Material to process:

——

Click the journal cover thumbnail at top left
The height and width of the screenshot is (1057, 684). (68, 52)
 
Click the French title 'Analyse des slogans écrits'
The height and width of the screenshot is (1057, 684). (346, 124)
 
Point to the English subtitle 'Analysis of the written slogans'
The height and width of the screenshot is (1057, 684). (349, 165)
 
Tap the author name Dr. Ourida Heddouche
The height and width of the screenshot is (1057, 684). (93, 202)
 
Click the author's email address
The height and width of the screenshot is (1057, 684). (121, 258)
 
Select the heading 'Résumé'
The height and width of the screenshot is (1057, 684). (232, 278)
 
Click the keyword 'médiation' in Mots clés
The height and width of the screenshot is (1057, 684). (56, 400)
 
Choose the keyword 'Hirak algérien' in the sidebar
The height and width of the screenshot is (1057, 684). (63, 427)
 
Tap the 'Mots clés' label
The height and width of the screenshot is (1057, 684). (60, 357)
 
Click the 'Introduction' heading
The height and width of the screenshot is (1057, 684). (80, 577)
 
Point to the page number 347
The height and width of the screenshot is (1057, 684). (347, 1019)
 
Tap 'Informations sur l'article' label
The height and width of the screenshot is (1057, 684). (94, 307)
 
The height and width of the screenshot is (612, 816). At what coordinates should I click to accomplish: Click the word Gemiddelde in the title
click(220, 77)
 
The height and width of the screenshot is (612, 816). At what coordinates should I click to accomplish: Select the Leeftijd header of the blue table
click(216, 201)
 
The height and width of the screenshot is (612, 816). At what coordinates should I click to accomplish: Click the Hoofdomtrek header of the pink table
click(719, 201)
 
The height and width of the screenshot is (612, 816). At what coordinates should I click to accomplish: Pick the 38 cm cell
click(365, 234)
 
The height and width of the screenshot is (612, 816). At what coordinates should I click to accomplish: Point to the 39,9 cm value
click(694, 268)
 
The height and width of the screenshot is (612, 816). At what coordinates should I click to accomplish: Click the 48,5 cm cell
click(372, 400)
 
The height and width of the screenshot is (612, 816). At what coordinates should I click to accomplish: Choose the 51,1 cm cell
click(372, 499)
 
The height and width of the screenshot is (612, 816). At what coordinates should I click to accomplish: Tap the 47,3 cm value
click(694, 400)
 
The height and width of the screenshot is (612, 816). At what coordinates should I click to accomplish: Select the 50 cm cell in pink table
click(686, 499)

——

Goal:
Reproduce all the entries above line for line, with no change to any character.

Solution:
Click the journal cover thumbnail at top left
The height and width of the screenshot is (1057, 684). (68, 52)
 
Click the French title 'Analyse des slogans écrits'
The height and width of the screenshot is (1057, 684). (346, 124)
 
Point to the English subtitle 'Analysis of the written slogans'
The height and width of the screenshot is (1057, 684). (349, 165)
 
Tap the author name Dr. Ourida Heddouche
The height and width of the screenshot is (1057, 684). (93, 202)
 
Click the author's email address
The height and width of the screenshot is (1057, 684). (121, 258)
 
Select the heading 'Résumé'
The height and width of the screenshot is (1057, 684). (232, 278)
 
Click the keyword 'médiation' in Mots clés
The height and width of the screenshot is (1057, 684). (56, 400)
 
Choose the keyword 'Hirak algérien' in the sidebar
The height and width of the screenshot is (1057, 684). (63, 427)
 
Tap the 'Mots clés' label
The height and width of the screenshot is (1057, 684). (60, 357)
 
Click the 'Introduction' heading
The height and width of the screenshot is (1057, 684). (80, 577)
 
Point to the page number 347
The height and width of the screenshot is (1057, 684). (347, 1019)
 
Tap 'Informations sur l'article' label
The height and width of the screenshot is (1057, 684). (94, 307)
 
The height and width of the screenshot is (612, 816). At what coordinates should I click to accomplish: Click the word Gemiddelde in the title
click(220, 77)
 
The height and width of the screenshot is (612, 816). At what coordinates should I click to accomplish: Select the Leeftijd header of the blue table
click(216, 201)
 
The height and width of the screenshot is (612, 816). At what coordinates should I click to accomplish: Click the Hoofdomtrek header of the pink table
click(719, 201)
 
The height and width of the screenshot is (612, 816). At what coordinates should I click to accomplish: Pick the 38 cm cell
click(365, 234)
 
The height and width of the screenshot is (612, 816). At what coordinates should I click to accomplish: Point to the 39,9 cm value
click(694, 268)
 
The height and width of the screenshot is (612, 816). At what coordinates should I click to accomplish: Click the 48,5 cm cell
click(372, 400)
 
The height and width of the screenshot is (612, 816). At what coordinates should I click to accomplish: Choose the 51,1 cm cell
click(372, 499)
 
The height and width of the screenshot is (612, 816). At what coordinates should I click to accomplish: Tap the 47,3 cm value
click(694, 400)
 
The height and width of the screenshot is (612, 816). At what coordinates should I click to accomplish: Select the 50 cm cell in pink table
click(686, 499)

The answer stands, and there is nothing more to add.